The "Meet the Candidate" events — featuring Republican nominee Mitt Romney on Sept. 19 and President Obama on Sept. 20 — will be held at the University of Miami and will be broadcast on Univision and streamed online in English.

Jorge Ramos, a Univision host who will be moderating the discussions, tells NPR's Michel Martin that the decision to schedule the candidate forums came after the Commission on Presidential Debates announced the moderators for its four events.

"What happened is the commission is stuck in the 1950s. And that has to change," Ramos says. "The commission decided that two men and two women were going to be the moderators for the debates, and I really thought it was incredible, truly incredible, that they didn't choose a Hispanic journalist to be part of the debates."

The commission has announced that the moderators for the presidential debates will be PBS's Jim Lehrer on Oct. 3; CNN's Candy Crowley on Oct. 16; and CBS's Bob Schieffer on Oct. 22. The vice presidential debate on Oct. 11 will be moderated by Martha Raddatz of ABC.

Univision asked the commission to reconsider, Ramos says, but "the commission rejected our proposal to either include a Hispanic journalist or to have another debate about Hispanic issues.

"And at the end, what we had to do was the following: If they didn't want to invite us to their party, we created our own party," he says.

Ramos says while the commission "didn't get it," Romney and Obama both did. "They do get the fact that either they appeal to Latinos or they'll lose the election," he says. "The Hispanic community right now, we're about 50 million. In 40 years, it's going to be 125 million. And we're changing everything. It's truly a demographic revolution."

Ramos says the forums will likely center on issues like unemployment, poverty, education and relations with Latin America, as well as immigration.

"We have to ask Gov. Romney about his 'self-deportation' idea; we have to ask him why he is against immigration reform; why he opposes the DREAM Act; why in the platform, [Republicans] are for building a new fence between Mexico and the United States," Ramos says. "And for President Barack Obama, we have to remember that he broke a major electoral promise when he said in 2008 that he was going to present an immigration proposal during his first year in office and he didn't keep his word. So we have to ask him about that.

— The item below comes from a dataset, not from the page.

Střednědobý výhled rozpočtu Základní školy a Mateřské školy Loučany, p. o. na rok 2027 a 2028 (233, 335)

We have to ask him about [why] President Barack Obama has deported more immigrants than any other president in the history of the United States — more than 1.2 million immigrants."

As for what language the forums will be in, Ramos says, "I guess they could be called Spanglish. But it's a pretty easy format for us. We would be asking the questions in Spanish; they would be answering the questions in English. We will have a translator for each one of them, and they would translate from English to Spanish for our audience."